## Map Reduce

In [1]:
from functools import reduce
from itertools import groupby

## Map, Reduce, Groupby Functions

In [2]:
help(map)

Help on class map in module builtins:

class map(object)
 |  map(func, *iterables) --> map object
 |  
 |  Make an iterator that computes the function using arguments from
 |  each of the iterables.  Stops when the shortest iterable is exhausted.
 |  
 |  Methods defined here:
 |  
 |  __getattribute__(self, name, /)
 |      Return getattr(self, name).
 |  
 |  __iter__(self, /)
 |      Implement iter(self).
 |  
 |  __next__(self, /)
 |      Implement next(self).
 |  
 |  __reduce__(...)
 |      Return state information for pickling.
 |  
 |  ----------------------------------------------------------------------
 |  Static methods defined here:
 |  
 |  __new__(*args, **kwargs) from builtins.type
 |      Create and return a new object.  See help(type) for accurate signature.



In [3]:
def my_sum(a):
    return a + a + a

In [4]:
my_sum(1)

3

In [5]:
[1,2,3,4]

[1, 2, 3, 4]

In [6]:
list(map(my_sum, [1,2,3,4,5,6,7]))

[3, 6, 9, 12, 15, 18, 21]

In [7]:
help(groupby)

Help on class groupby in module itertools:

class groupby(builtins.object)
 |  groupby(iterable, key=None)
 |  
 |  make an iterator that returns consecutive keys and groups from the iterable
 |  
 |  iterable
 |    Elements to divide into groups according to the key function.
 |  key
 |    A function for computing the group category for each element.
 |    If the key function is not specified or is None, the element itself
 |    is used for grouping.
 |  
 |  Methods defined here:
 |  
 |  __getattribute__(self, name, /)
 |      Return getattr(self, name).
 |  
 |  __iter__(self, /)
 |      Implement iter(self).
 |  
 |  __next__(self, /)
 |      Implement next(self).
 |  
 |  __reduce__(...)
 |      Return state information for pickling.
 |  
 |  __setstate__(...)
 |      Set state information for unpickling.
 |  
 |  ----------------------------------------------------------------------
 |  Static methods defined here:
 |  
 |  __new__(*args, **kwargs) from builtins.type
 |      Cre

In [8]:
[('a', 1), ('a', 2), ('b', 5)]
list(groupby([('a', 1), ('a', 2), ('b', 5)], key=lambda x: x[0]))

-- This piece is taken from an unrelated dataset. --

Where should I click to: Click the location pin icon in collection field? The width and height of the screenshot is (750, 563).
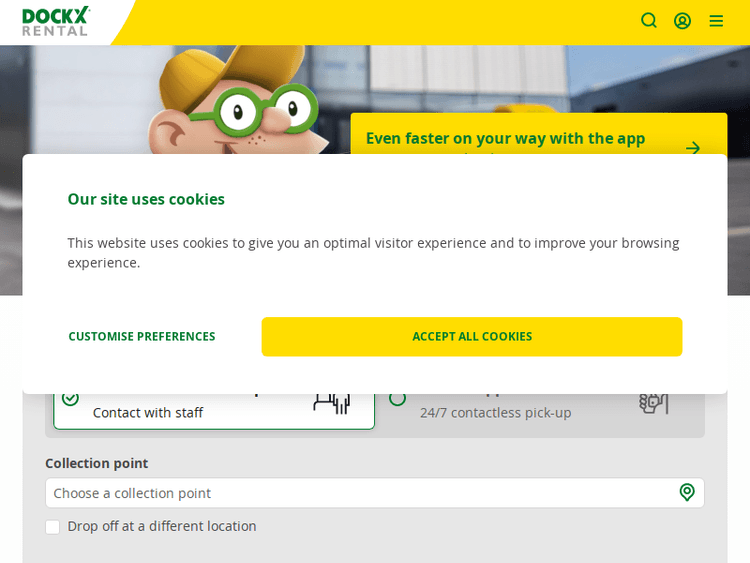[x=687, y=492]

[('a', <itertools._grouper at 0x10a4748e0>),
 ('b', <itertools._grouper at 0x10a474550>)]

In [9]:
help(reduce)

Help on built-in function reduce in module _functools:

reduce(...)
    reduce(function, sequence[, initial]) -> value
    
    Apply a function of two arguments cumulatively to the items of a sequence,
    from left to right, so as to reduce the sequence to a single value.
    For example, reduce(lambda x, y: x+y, [1, 2, 3, 4, 5]) calculates
    ((((1+2)+3)+4)+5).  If initial is present, it is placed before the items
    of the sequence in the calculation, and serves as a default when the
    sequence is empty.



In [10]:
reduce(lambda x, y: x + y, [1, 2, 3])

# How it works for reduce
# 1. [1, 2, 3]
# 2. [3, 3]
# 3. [6]
# 3. 6 

6

## Mapping

In [11]:
words = ['Deer', 'Bear', 'River', 'Car',
         'Car', 'River', 'Deer', 'Car', 'Bear']

mapping = list(map(lambda x: (x, 1), words))
print(mapping)

[('Deer', 1), ('Bear', 1), ('River', 1), ('Car', 1), ('Car', 1), ('River', 1), ('Deer', 1), ('Car', 1), ('Bear', 1)]


## Shuffling

In [12]:
sorted_mapping = sorted(mapping)
print(sorted_mapping)

[('Bear', 1), ('Bear', 1), ('Car', 1), ('Car', 1), ('Car', 1), ('Deer', 1), ('Deer', 1), ('River', 1), ('River', 1)]


## Reducing

In [13]:
# ------ breakdown of 'Reducing' Phase ---------
grouper = groupby(sorted_mapping, lambda p: p[0])

results = []

# loop through each group
for group in grouper:
    # key that is in the group
    key = group[0] 
    print(key)
    
    # list of groups for this key
    key_value_pairs = list(group[1]) 
    print(key_value_pairs)
    
    # only values for current key
    values_for_this_key = list(map(lambda p: p[1], key_value_pairs)) 
    values_for_this_key = [i[1] for i in key_value_pairs]
    print(values_for_this_key)
    
    # final part of map 'reduce', for this key
    count_of_current_key = reduce(lambda x, y: x + y, values_for_this_key) 
    print(count_of_current_key)
    
    # put it to results
    results.append((key, count_of_current_key))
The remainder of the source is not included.